It implies that these things are desirable when it says market failures are a major reason for government intervention.

Really at this point I think you're just refusing to see something that's obviously there.

quote:

http://en.wikipedia.org/wiki/Positive_economics

Here you go. There is a wikipedia article for this thing that you keep claiming doesn't exist. Explain?

Ah, there's a wikipedia entry. The debate must be closed, then.

Unlearning
May 7, 2011

icantfindaname posted:

Why couldn't the author support market failures and be opposed to social goals? It is entirely conceivable that a person who wants monopolies to run the economy is writing this passage to describe a situation where things that in his opinion are bad happen.

Wow you are really grasping at straws here. I just think you're too entrenched in your initial position (happens with debates) and are now determined to be condescending to me and paint me as ideological/stupid. Whatever - anyone with an open mind can see there are clear ethical goals in that textbook excerpt.

Small Talk posted:

Can anyone post empirical evidence (preferably a scholarly article) that demonstrates that the marginal utility theory of value determines the price of commodities for ordinary consumers who are not involved in the process of capital accumulation?

Good luck with that, utility has no units and cannot be measured empirically.

Unlearning
May 7, 2011

icantfindaname posted:

Your criticism of utility is that it's measured only in relation to other objects.

What are the units for utility? How can you equate the measured utility from, say, eating a banana and getting married?

quote:

Besides that, I'm going to stop this debate now, because you really don't have any idea how science works.

Urgh. For somebody debating in a 'D & D helps D & D debate and discuss' thread, you've provided a fantastic example of what not to do.

Again: try to refrain from assuming your opponents are stupid, or trying to make them look so.

Unlearning
May 7, 2011

Aeolius posted:

Even without invoking a Marxian perspective, there are plenty of extant critiques of the neoclassical supply/demand framework.
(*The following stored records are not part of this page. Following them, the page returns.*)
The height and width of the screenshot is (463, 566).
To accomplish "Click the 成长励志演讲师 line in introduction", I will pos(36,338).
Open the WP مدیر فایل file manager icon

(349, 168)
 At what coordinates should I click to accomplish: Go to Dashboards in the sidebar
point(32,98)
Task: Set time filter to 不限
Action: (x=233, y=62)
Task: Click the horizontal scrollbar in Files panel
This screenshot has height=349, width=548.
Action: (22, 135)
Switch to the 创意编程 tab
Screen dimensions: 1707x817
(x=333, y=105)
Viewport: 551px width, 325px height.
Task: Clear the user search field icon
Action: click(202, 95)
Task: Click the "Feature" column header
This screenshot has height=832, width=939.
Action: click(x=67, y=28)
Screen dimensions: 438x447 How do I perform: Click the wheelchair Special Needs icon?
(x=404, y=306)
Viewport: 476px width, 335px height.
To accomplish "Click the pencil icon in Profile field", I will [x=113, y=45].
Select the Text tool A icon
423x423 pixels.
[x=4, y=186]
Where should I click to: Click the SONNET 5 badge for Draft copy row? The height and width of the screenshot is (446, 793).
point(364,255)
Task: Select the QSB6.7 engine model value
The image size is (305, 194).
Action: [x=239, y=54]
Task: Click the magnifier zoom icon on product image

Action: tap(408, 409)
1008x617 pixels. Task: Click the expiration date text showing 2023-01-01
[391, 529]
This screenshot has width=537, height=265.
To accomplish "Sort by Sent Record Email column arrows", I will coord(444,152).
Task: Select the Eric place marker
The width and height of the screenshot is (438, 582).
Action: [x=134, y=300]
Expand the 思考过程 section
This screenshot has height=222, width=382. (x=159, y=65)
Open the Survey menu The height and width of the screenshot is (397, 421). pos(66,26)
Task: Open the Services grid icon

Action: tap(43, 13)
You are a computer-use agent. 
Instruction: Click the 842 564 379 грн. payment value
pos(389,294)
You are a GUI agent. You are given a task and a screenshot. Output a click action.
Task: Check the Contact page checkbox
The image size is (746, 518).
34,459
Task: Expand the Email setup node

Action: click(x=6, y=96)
Steve Keen's recent Debunking Economics, for example, covers a number of them, some of which originated from within the neoclassical school itself. The blog Unlearning Economics is currently going through the book and discussing the major themes and findings in a series of posts. Maybe that will be of interest to you.

That's me btw. Also, good post.

icantfindaname, I don't want to jump to conclusions but you seem to be opining on marx whilst not really knowing a lot about him. That's fine - I don't either, as capital is long and I haven't had time to read it yet. But you were similar with our 'discussion' of value judgements: assume your opponents have made obvious and stupid mistakes, don't really engage with them fully. That's not really a great way to advance debate.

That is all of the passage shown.